--- START ---

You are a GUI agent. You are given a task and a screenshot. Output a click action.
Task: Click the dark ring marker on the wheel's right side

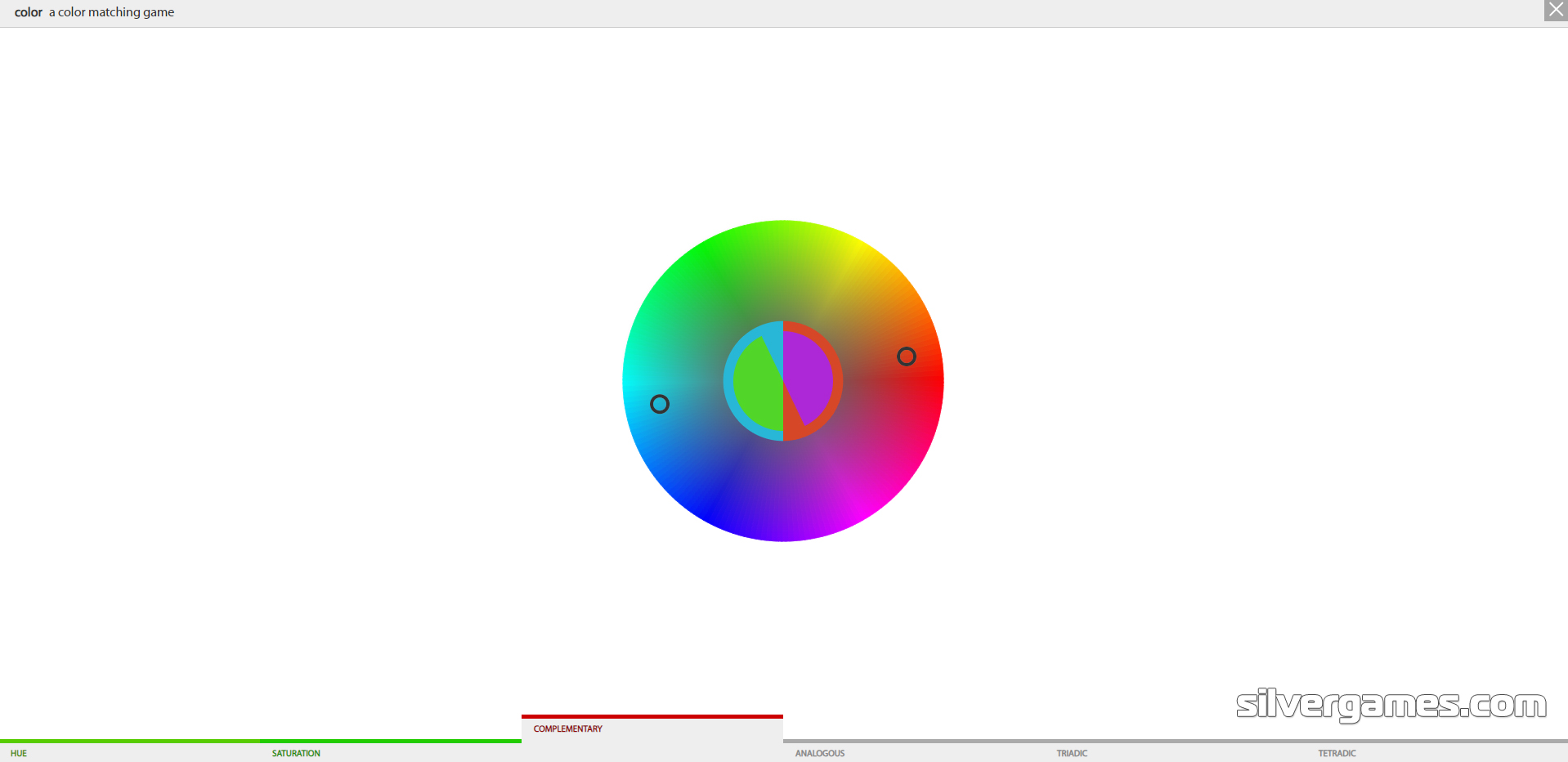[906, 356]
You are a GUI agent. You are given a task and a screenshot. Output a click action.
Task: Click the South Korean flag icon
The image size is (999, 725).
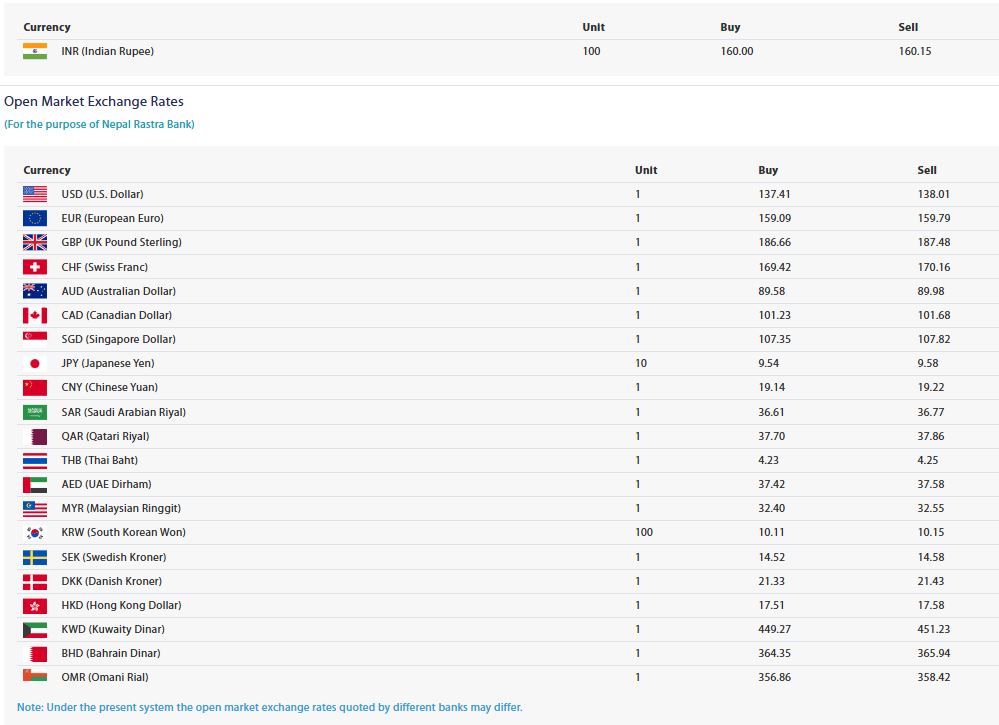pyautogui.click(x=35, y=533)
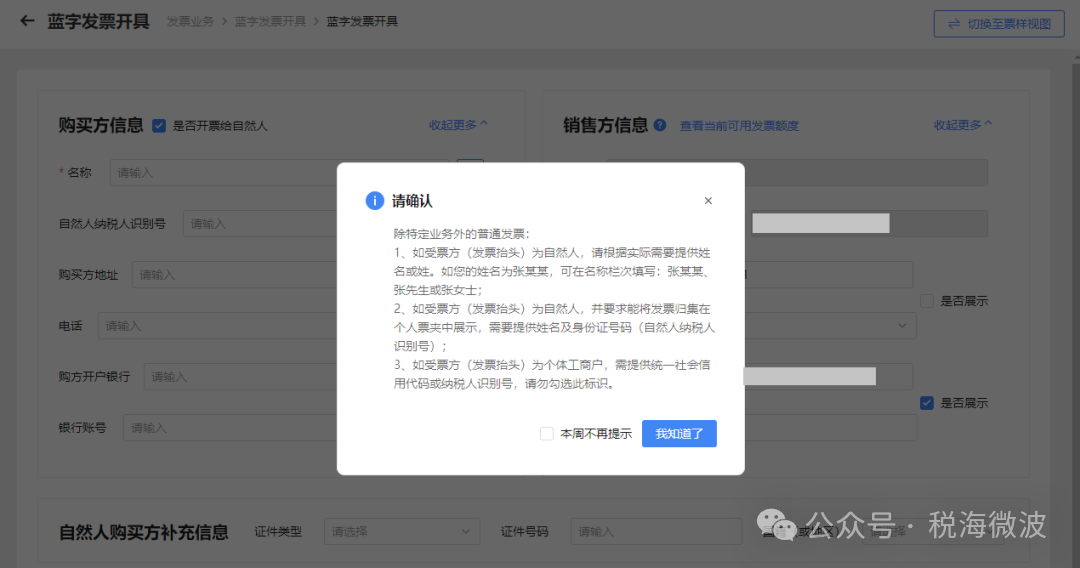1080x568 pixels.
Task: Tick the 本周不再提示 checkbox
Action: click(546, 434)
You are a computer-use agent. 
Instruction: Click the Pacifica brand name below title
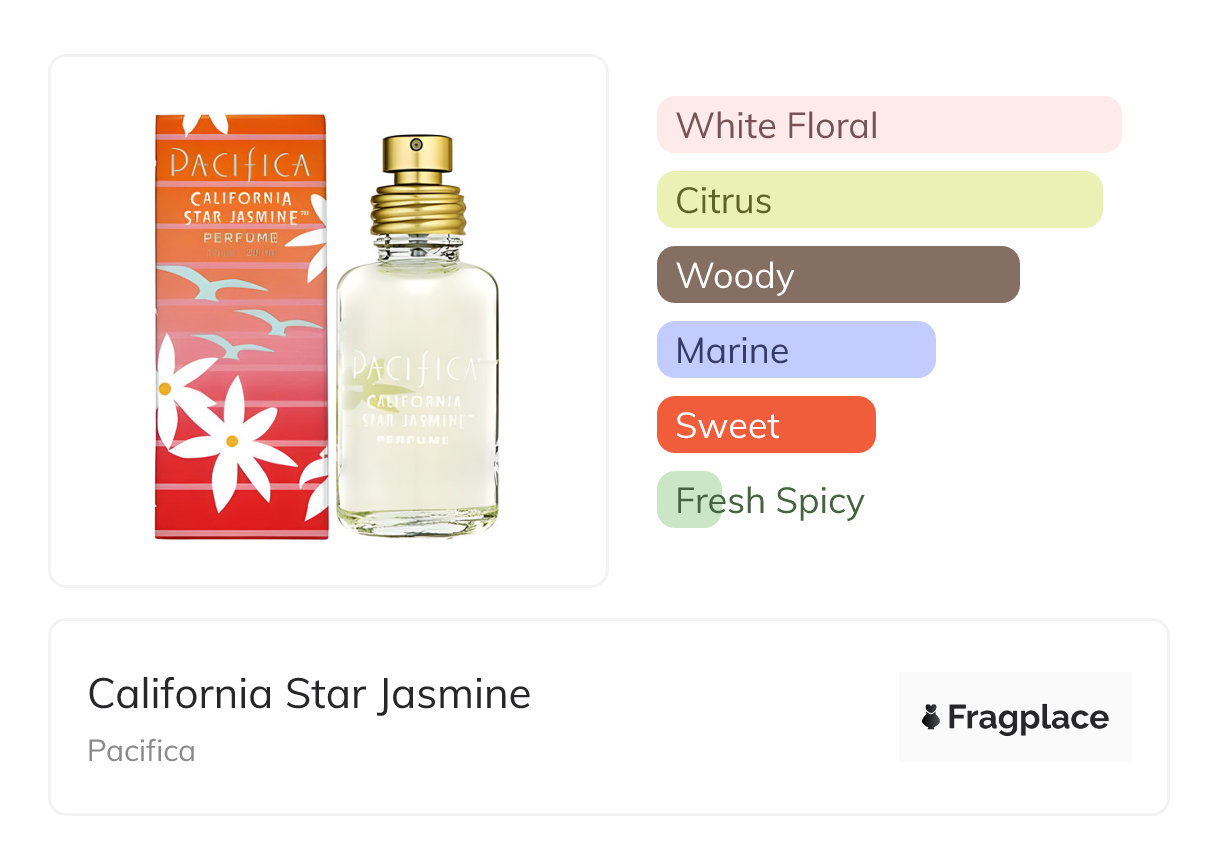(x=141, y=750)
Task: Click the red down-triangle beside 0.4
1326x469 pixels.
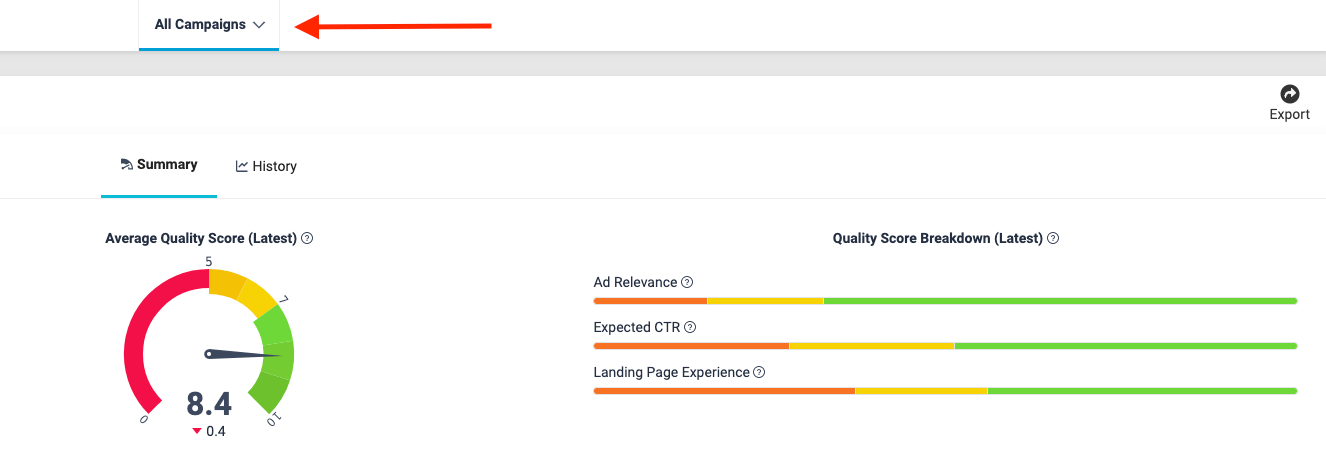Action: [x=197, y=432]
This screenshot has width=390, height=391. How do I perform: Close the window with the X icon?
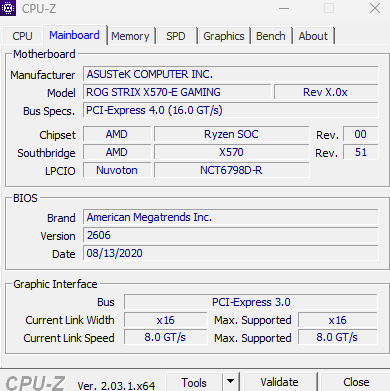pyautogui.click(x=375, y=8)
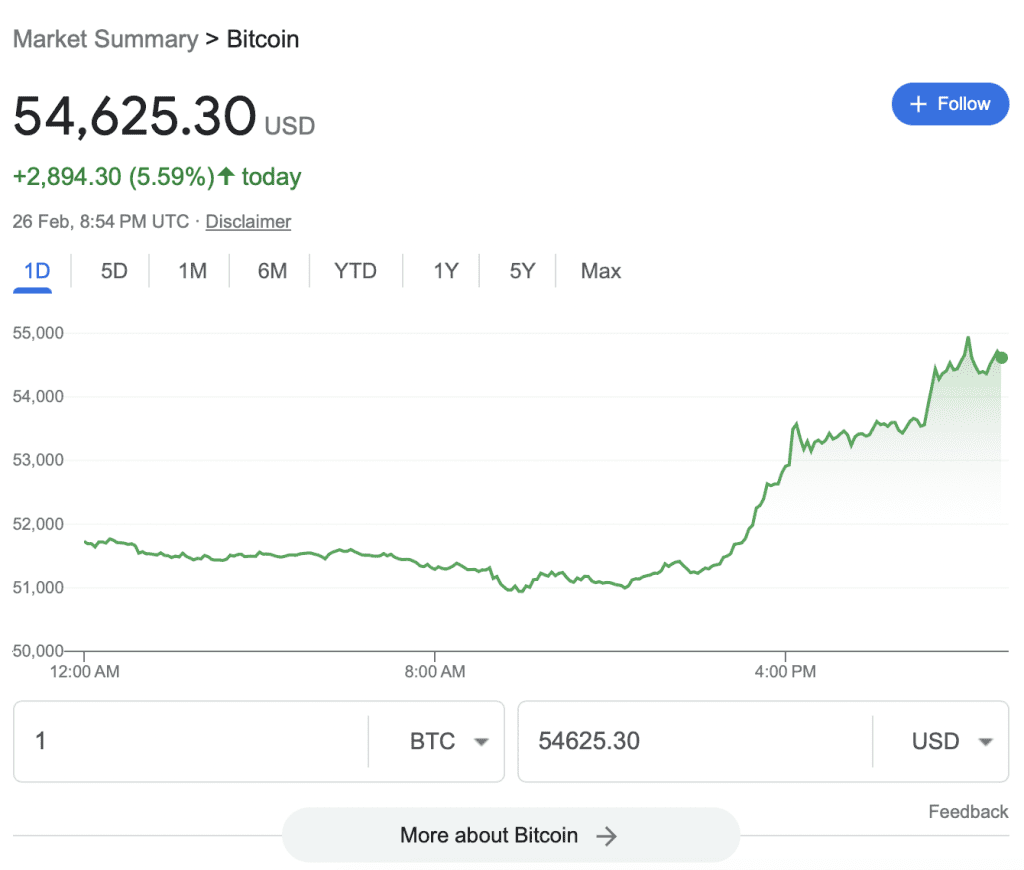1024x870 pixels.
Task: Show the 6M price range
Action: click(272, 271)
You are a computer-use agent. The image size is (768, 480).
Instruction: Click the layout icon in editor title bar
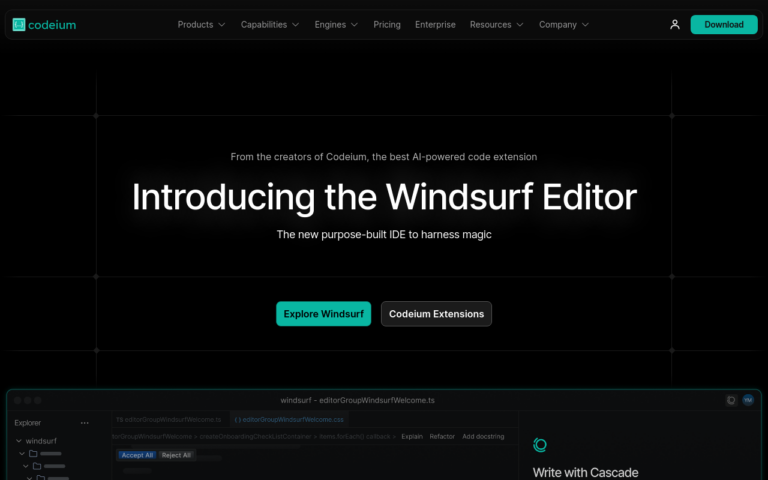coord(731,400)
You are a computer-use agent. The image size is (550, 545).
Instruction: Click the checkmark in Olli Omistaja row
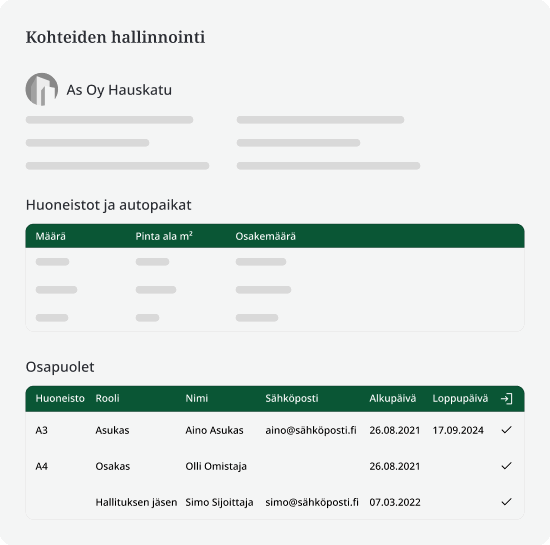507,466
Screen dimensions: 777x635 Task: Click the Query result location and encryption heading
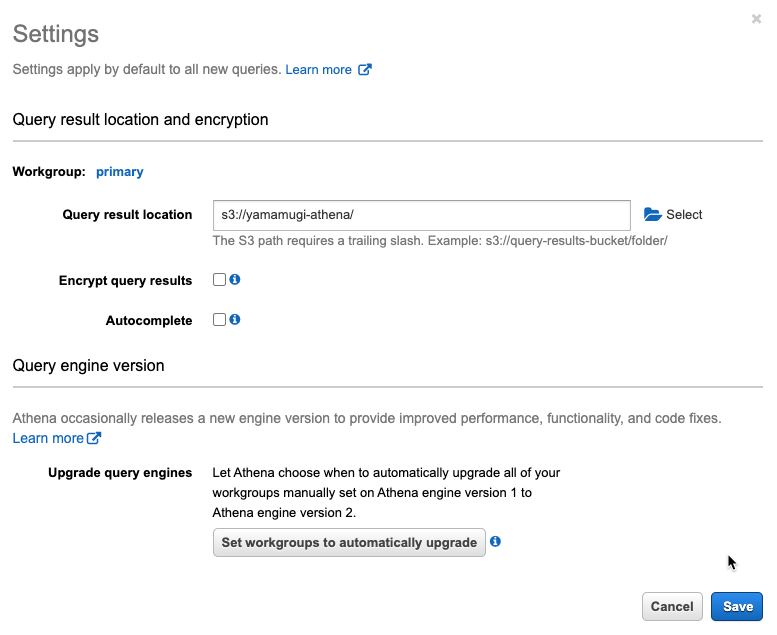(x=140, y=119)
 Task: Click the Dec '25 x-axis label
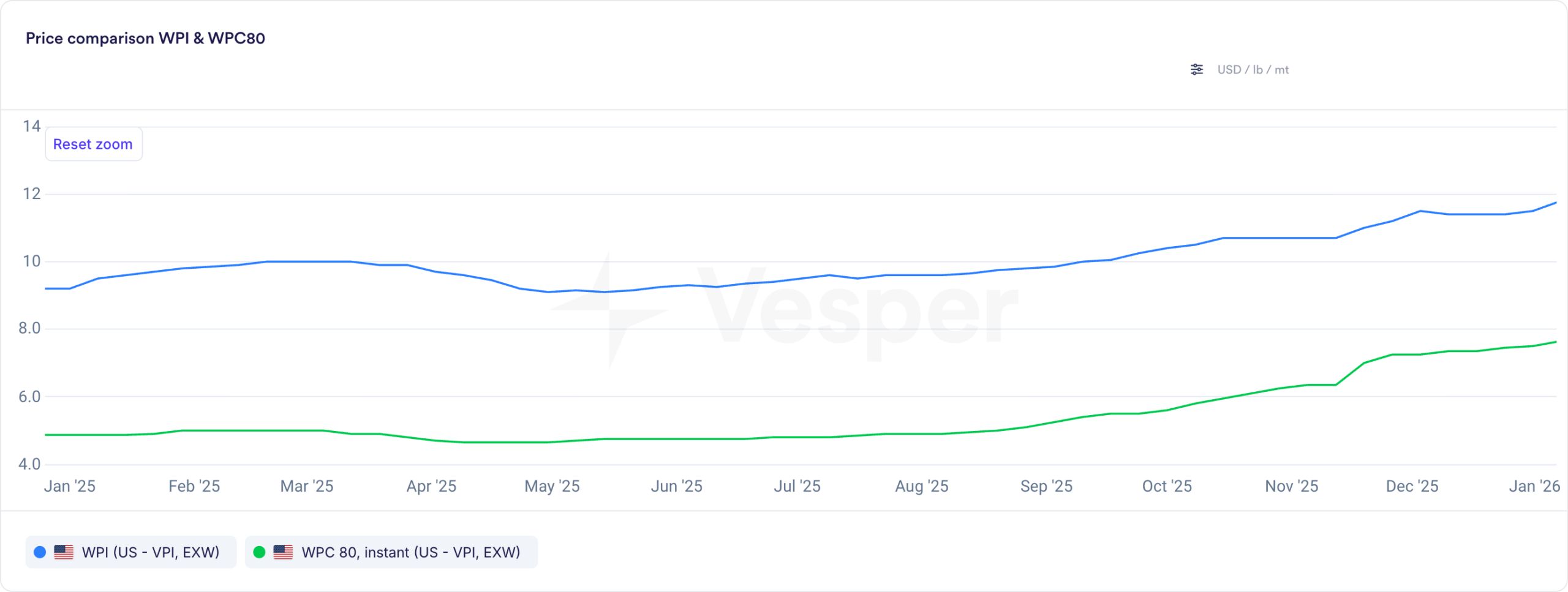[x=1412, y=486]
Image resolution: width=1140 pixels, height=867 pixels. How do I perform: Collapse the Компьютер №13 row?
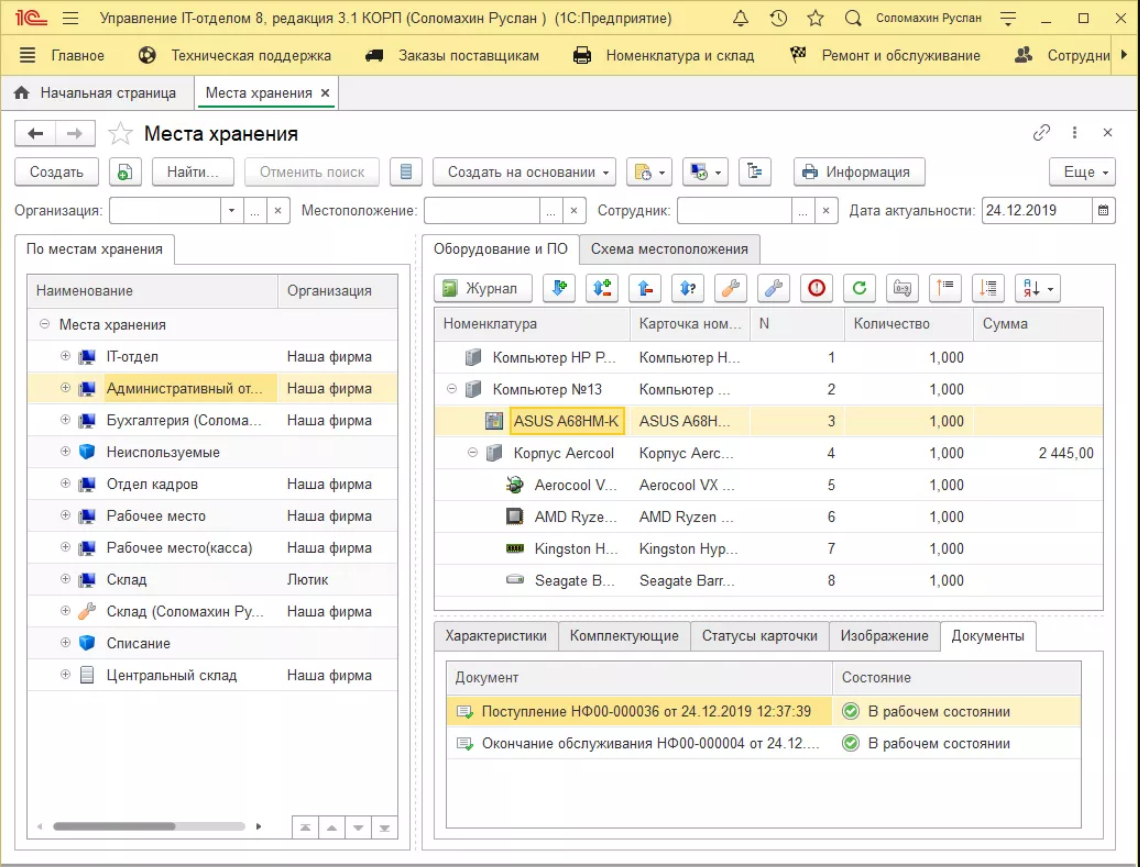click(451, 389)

--- END ---

**Work to be completed**
Repeat all of the listing above word for word, and exclude the pictures.

**Result of this task**
You are a GUI agent. You are given a task and a screenshot. Output a click action.
Task: Click the dark ring marker on the wheel's right side

[906, 356]
You are a GUI agent. You are given a task and a screenshot. Output a click action.
Task: Click the South Korean flag icon
The image size is (999, 725).
pyautogui.click(x=35, y=533)
1080x568 pixels.
Task: Tick the 本周不再提示 checkbox
Action: click(546, 434)
You are a computer-use agent. 
Instruction: Click the Pacifica brand name below title
(x=141, y=750)
Task: Click the red down-triangle beside 0.4
1326x469 pixels.
Action: [x=197, y=432]
This screenshot has width=390, height=391. How do I perform: Close the window with the X icon?
pyautogui.click(x=375, y=8)
1024x870 pixels.
Task: Show the 6M price range
Action: click(272, 271)
You are a computer-use agent. The image size is (768, 480).
Instruction: Click the layout icon in editor title bar
coord(731,400)
You are a computer-use agent. The image size is (550, 545).
Instruction: Click the checkmark in Olli Omistaja row
507,466
Screen dimensions: 777x635 Task: Click the Query result location and encryption heading
(x=140, y=119)
 Task: Click the Dec '25 x-axis label
[x=1412, y=486]
Image resolution: width=1140 pixels, height=867 pixels. How do I perform: Collapse the Компьютер №13 row?
click(451, 389)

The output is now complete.